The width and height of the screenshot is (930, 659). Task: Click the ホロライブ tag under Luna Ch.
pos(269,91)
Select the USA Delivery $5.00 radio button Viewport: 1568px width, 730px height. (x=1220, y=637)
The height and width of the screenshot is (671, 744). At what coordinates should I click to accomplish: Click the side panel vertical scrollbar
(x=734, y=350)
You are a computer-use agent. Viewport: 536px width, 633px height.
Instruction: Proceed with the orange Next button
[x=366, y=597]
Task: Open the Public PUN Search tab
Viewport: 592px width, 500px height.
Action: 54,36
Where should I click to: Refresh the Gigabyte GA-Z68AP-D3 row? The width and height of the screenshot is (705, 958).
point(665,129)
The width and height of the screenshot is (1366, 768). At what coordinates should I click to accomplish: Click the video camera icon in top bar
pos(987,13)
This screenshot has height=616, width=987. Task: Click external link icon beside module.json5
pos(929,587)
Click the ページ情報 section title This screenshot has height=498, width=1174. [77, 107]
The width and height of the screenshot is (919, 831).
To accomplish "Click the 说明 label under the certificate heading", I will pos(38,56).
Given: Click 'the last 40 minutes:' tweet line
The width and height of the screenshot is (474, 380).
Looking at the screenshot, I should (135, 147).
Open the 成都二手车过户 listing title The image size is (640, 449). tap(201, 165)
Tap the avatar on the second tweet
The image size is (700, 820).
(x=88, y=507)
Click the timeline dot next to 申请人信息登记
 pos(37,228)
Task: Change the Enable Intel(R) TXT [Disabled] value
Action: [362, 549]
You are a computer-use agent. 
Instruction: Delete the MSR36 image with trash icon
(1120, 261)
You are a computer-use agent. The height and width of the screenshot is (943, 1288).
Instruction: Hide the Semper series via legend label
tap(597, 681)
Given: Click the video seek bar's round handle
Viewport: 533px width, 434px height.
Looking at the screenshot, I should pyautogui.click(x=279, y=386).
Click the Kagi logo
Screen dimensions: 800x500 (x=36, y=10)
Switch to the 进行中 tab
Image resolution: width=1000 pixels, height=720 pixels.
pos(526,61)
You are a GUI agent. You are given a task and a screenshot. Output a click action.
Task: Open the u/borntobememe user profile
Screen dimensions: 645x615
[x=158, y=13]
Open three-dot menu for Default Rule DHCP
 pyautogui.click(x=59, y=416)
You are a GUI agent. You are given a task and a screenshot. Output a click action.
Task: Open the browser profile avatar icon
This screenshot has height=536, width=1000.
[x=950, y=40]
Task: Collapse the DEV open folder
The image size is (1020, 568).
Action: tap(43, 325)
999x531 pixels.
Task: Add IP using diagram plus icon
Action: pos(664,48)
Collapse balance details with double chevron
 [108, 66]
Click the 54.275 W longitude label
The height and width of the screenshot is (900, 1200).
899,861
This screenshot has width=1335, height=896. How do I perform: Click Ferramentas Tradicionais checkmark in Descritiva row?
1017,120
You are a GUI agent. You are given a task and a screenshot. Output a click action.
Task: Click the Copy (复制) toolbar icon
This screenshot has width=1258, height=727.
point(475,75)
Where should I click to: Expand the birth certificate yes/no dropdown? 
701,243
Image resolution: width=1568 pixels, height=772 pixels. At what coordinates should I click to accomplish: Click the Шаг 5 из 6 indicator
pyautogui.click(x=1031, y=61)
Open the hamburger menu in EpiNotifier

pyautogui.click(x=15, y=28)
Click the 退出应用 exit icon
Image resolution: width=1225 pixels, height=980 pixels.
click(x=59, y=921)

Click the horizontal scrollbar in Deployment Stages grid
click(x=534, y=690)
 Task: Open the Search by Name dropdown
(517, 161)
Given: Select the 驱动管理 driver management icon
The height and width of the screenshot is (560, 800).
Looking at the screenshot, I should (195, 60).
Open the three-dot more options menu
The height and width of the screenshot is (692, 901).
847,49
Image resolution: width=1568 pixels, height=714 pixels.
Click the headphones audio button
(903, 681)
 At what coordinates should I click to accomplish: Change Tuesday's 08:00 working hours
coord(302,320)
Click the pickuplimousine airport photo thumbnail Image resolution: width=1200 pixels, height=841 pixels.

###

#### [Directions]
All records are to be written out exactly.

#### [Task output]
The width and height of the screenshot is (930, 659). Task: Click the ホロライブ tag under Luna Ch.
pos(269,91)
Select the USA Delivery $5.00 radio button Viewport: 1568px width, 730px height. (x=1220, y=637)
The height and width of the screenshot is (671, 744). At what coordinates should I click to accomplish: Click the side panel vertical scrollbar
(x=734, y=350)
You are a computer-use agent. Viewport: 536px width, 633px height.
Instruction: Proceed with the orange Next button
[x=366, y=597]
Task: Open the Public PUN Search tab
Viewport: 592px width, 500px height.
Action: 54,36
Where should I click to: Refresh the Gigabyte GA-Z68AP-D3 row? The width and height of the screenshot is (705, 958).
point(665,129)
The width and height of the screenshot is (1366, 768). At what coordinates should I click to accomplish: Click the video camera icon in top bar
pos(987,13)
This screenshot has height=616, width=987. Task: Click external link icon beside module.json5
pos(929,587)
Click the ページ情報 section title This screenshot has height=498, width=1174. [77, 107]
The width and height of the screenshot is (919, 831).
To accomplish "Click the 说明 label under the certificate heading", I will pos(38,56).
Given: Click 'the last 40 minutes:' tweet line
The width and height of the screenshot is (474, 380).
Looking at the screenshot, I should (135, 147).
Open the 成都二手车过户 listing title The image size is (640, 449). tap(201, 165)
Tap the avatar on the second tweet
The image size is (700, 820).
(x=88, y=507)
Click the timeline dot next to 申请人信息登记
 pos(37,228)
Task: Change the Enable Intel(R) TXT [Disabled] value
Action: [362, 549]
You are a computer-use agent. 
Instruction: Delete the MSR36 image with trash icon
(1120, 261)
You are a computer-use agent. The height and width of the screenshot is (943, 1288).
Instruction: Hide the Semper series via legend label
tap(597, 681)
Given: Click the video seek bar's round handle
Viewport: 533px width, 434px height.
Looking at the screenshot, I should pyautogui.click(x=279, y=386).
Click the Kagi logo
Screen dimensions: 800x500 (x=36, y=10)
Switch to the 进行中 tab
Image resolution: width=1000 pixels, height=720 pixels.
pos(526,61)
You are a GUI agent. You are given a task and a screenshot. Output a click action.
Task: Open the u/borntobememe user profile
Screen dimensions: 645x615
[x=158, y=13]
Open three-dot menu for Default Rule DHCP
 pyautogui.click(x=59, y=416)
You are a GUI agent. You are given a task and a screenshot. Output a click action.
Task: Open the browser profile avatar icon
This screenshot has height=536, width=1000.
[x=950, y=40]
Task: Collapse the DEV open folder
The image size is (1020, 568).
Action: tap(43, 325)
999x531 pixels.
Task: Add IP using diagram plus icon
Action: pos(664,48)
Collapse balance details with double chevron
 [108, 66]
Click the 54.275 W longitude label
The height and width of the screenshot is (900, 1200).
899,861
This screenshot has width=1335, height=896. How do I perform: Click Ferramentas Tradicionais checkmark in Descritiva row?
1017,120
You are a GUI agent. You are given a task and a screenshot. Output a click action.
Task: Click the Copy (复制) toolbar icon
This screenshot has width=1258, height=727.
point(475,75)
Where should I click to: Expand the birth certificate yes/no dropdown? 
701,243
Image resolution: width=1568 pixels, height=772 pixels. At what coordinates should I click to accomplish: Click the Шаг 5 из 6 indicator
pyautogui.click(x=1031, y=61)
Open the hamburger menu in EpiNotifier

pyautogui.click(x=15, y=28)
Click the 退出应用 exit icon
Image resolution: width=1225 pixels, height=980 pixels.
click(x=59, y=921)

Click the horizontal scrollbar in Deployment Stages grid
click(x=534, y=690)
 Task: Open the Search by Name dropdown
(517, 161)
Given: Select the 驱动管理 driver management icon
The height and width of the screenshot is (560, 800).
Looking at the screenshot, I should (195, 60).
Open the three-dot more options menu
The height and width of the screenshot is (692, 901).
847,49
Image resolution: width=1568 pixels, height=714 pixels.
Click the headphones audio button
(903, 681)
 At what coordinates should I click to accomplish: Change Tuesday's 08:00 working hours
coord(302,320)
Click the pickuplimousine airport photo thumbnail Image resolution: width=1200 pixels, height=841 pixels.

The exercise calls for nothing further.